Erkner und der Klimaschutz

Der Ausstoß von Treibhausgasen soll bis 2030 um mindestens 55 Prozent unter den Wert von 1990 sinken. Dies beschloss der EU-Gipfel in Brüssel. Die Europäische Union hat ihr Klimaziel damit deutlich verschärft. Bis 2020 galt ein Ziel von minus 40 %. Die Verschärfung soll helfen, das Klimaabkommen von Paris umzusetzen und die gefährliche Erwärmung der Erde zu bremsen.

Als Klimaschutzmaßnahme wird seit 2017 die Elektromobilität in der Stadt vorangetrieben. Im Frühjahr 2018 ist die erste PKW-Ladesäule der Stadt Erkner ans Netz gegangen. Diverse Maßnahmen zum weiteren Ausbau der E-Mobilität sind für die nächsten Jahre geplant.

In den Jahren 2020/2021 soll eine Klimaschutzstrategie mithilfe einer sog. Fokusberatung erarbeitet werden, um Klimaschutzmaßnahmen konzeptionell zu steuern. Die Stadtverwaltung hat in 2020 eine umfangreiche Arbeitsstudie zu den klimarelevanten Bereichen des städtischen Lebens sowie der kommunalen Infrastruktur entwickelt. Hierbei wurden die zu bearbeitenden Handlungsfelder bzw. energiespezifischen Sektoren definiert.

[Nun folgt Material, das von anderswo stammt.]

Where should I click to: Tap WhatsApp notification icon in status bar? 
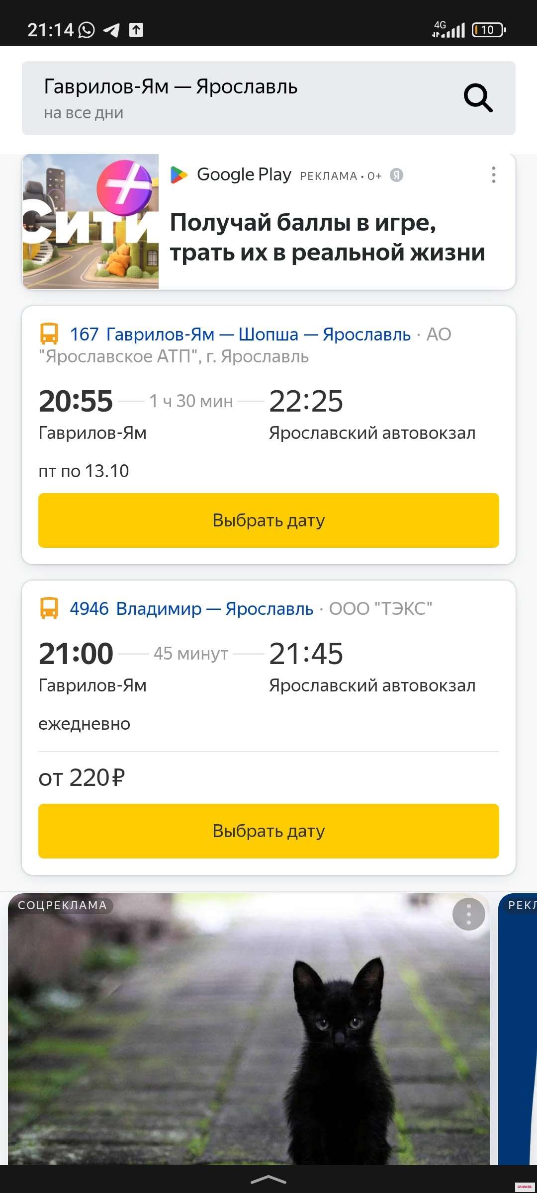click(x=87, y=30)
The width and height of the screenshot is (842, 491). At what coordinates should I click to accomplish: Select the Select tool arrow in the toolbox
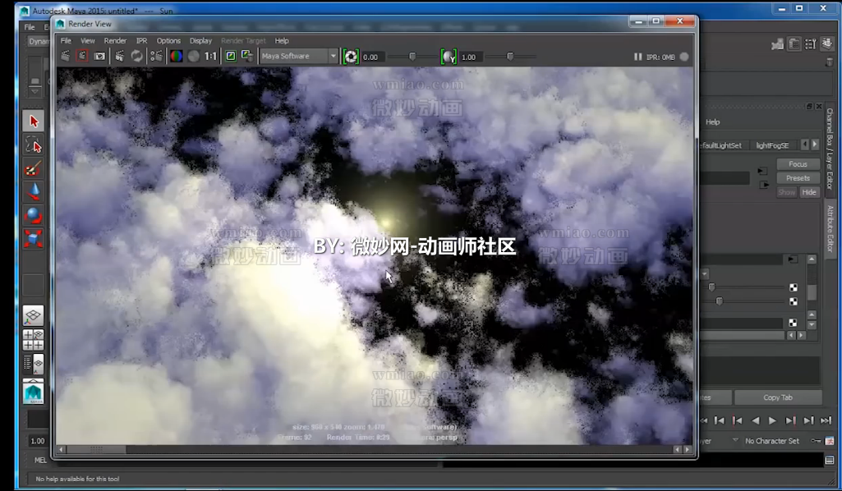pyautogui.click(x=33, y=121)
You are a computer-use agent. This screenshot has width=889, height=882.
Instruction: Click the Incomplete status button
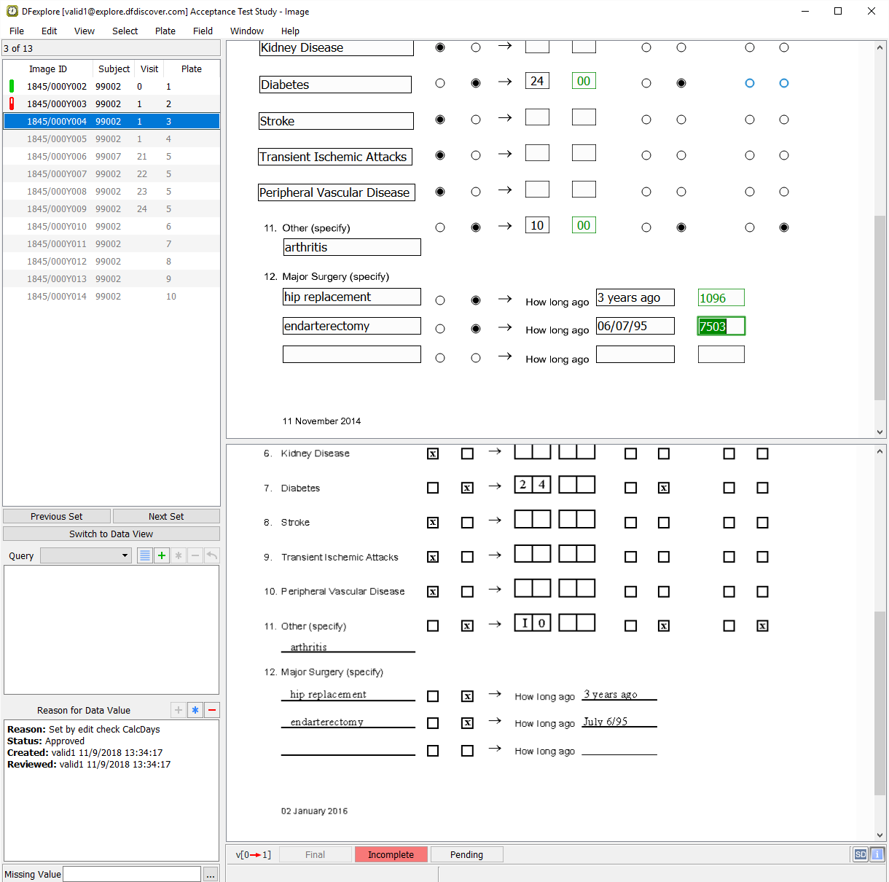point(391,854)
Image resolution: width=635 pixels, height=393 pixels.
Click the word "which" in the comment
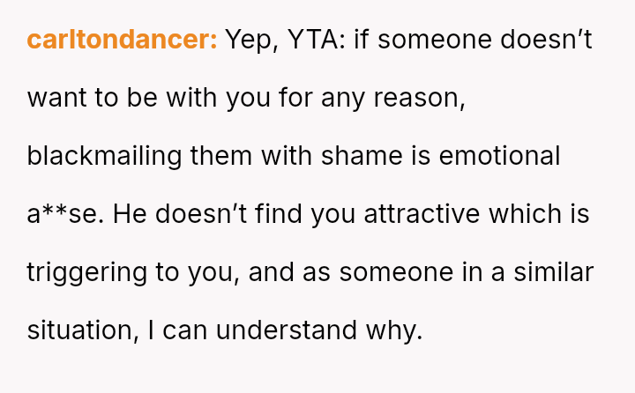tap(523, 214)
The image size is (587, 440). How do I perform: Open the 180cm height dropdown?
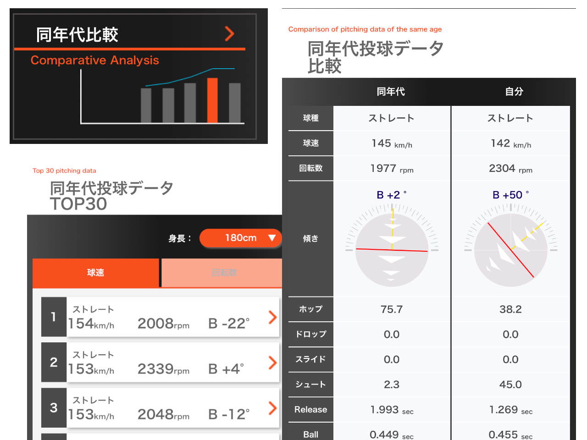[240, 238]
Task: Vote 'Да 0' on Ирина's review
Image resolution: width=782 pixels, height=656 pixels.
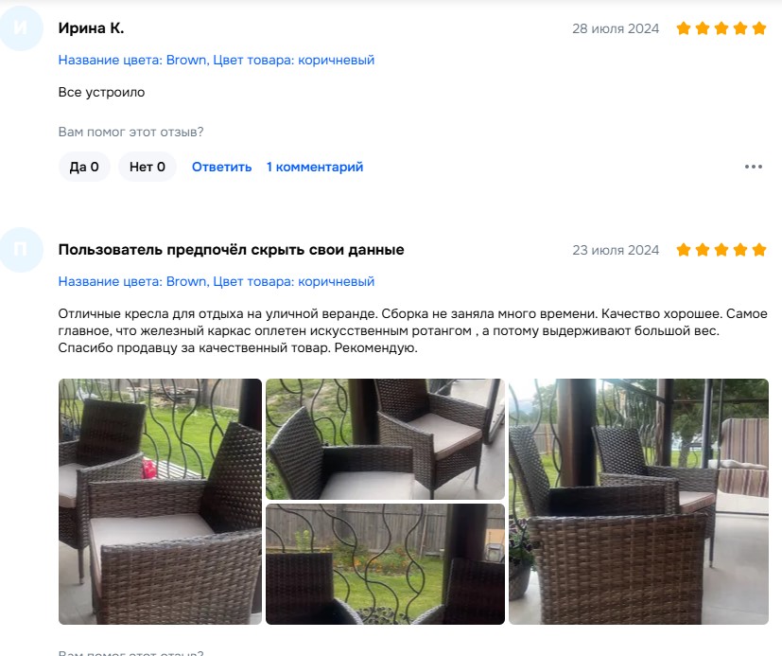Action: point(84,167)
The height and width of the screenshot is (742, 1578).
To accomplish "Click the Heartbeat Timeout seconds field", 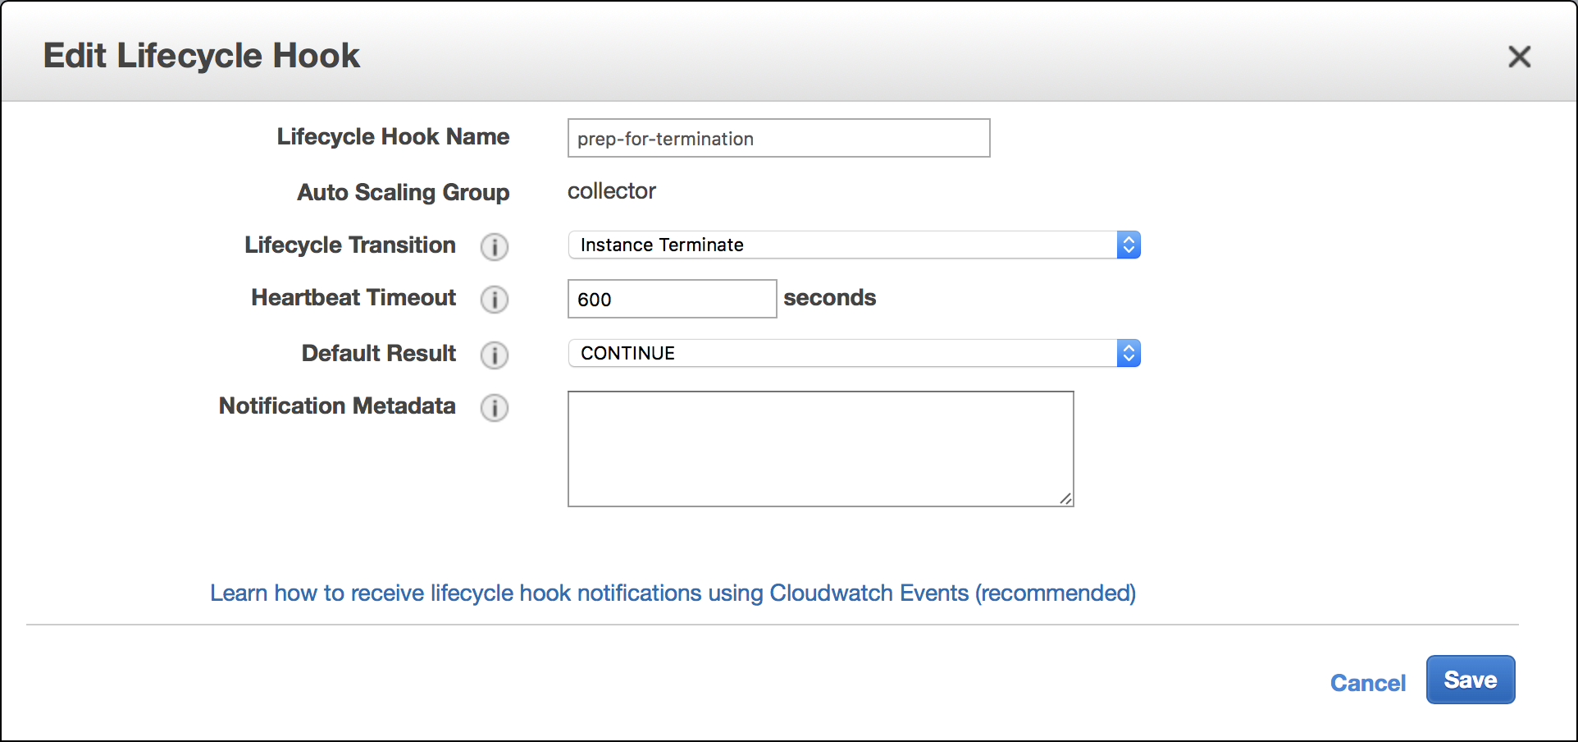I will (x=672, y=299).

Bereits mit der Entwicklung der Arbeitsstudie entstand Klarheit über die umfangreichen und vielschichtigen Aufgaben der Stadtverwaltung im Zusammenhang mit den klimapolitischen Zielen der EU und den zu erwartenden Auflagen.

Im Rahmen eines Klimaschutzmanagements soll neben dem Einsatz eines Klimaschutzmanagers als staatlich geförderte Personalstelle ab 2022 auch ein Klimaschutzkonzept für Erkner erarbeitet werden.

Zudem wird 2021 in der Stadt Erkner ein Klimarat gebildet, der sich zukünftig mit den umwelt- und klimaschutzrelevante Themen in Erkner beraten soll.

Die Verminderung von Treibhausgasemissionen liegt gleichermaßen im Interesse der Kommunen und ihrer Bürger, zumal die Schonung der Ressourcen zugleich auch zur Kostensenkung beiträgt. Die Stadt Erkner ist deshalb bereits seit Jahren in Sachen Klimaschutz aktiv und wird diese Arbeit kontinuierlich fortsetzen.

Neben den eigenen Anstrengungen vor allem im Bereich der kommunalen Liegenschaften und der Straßenbeleuchtung setzt die Stadtverwaltung auf Information der Bürger und Gewerbetreibenden. Die „Klimaschutzrubrik“ auf der Homepage der Stadt dient genau diesem Ziel und bietet neben Grundinformationen auch zahlreiche Links zu einschlägigen Internetseiten an.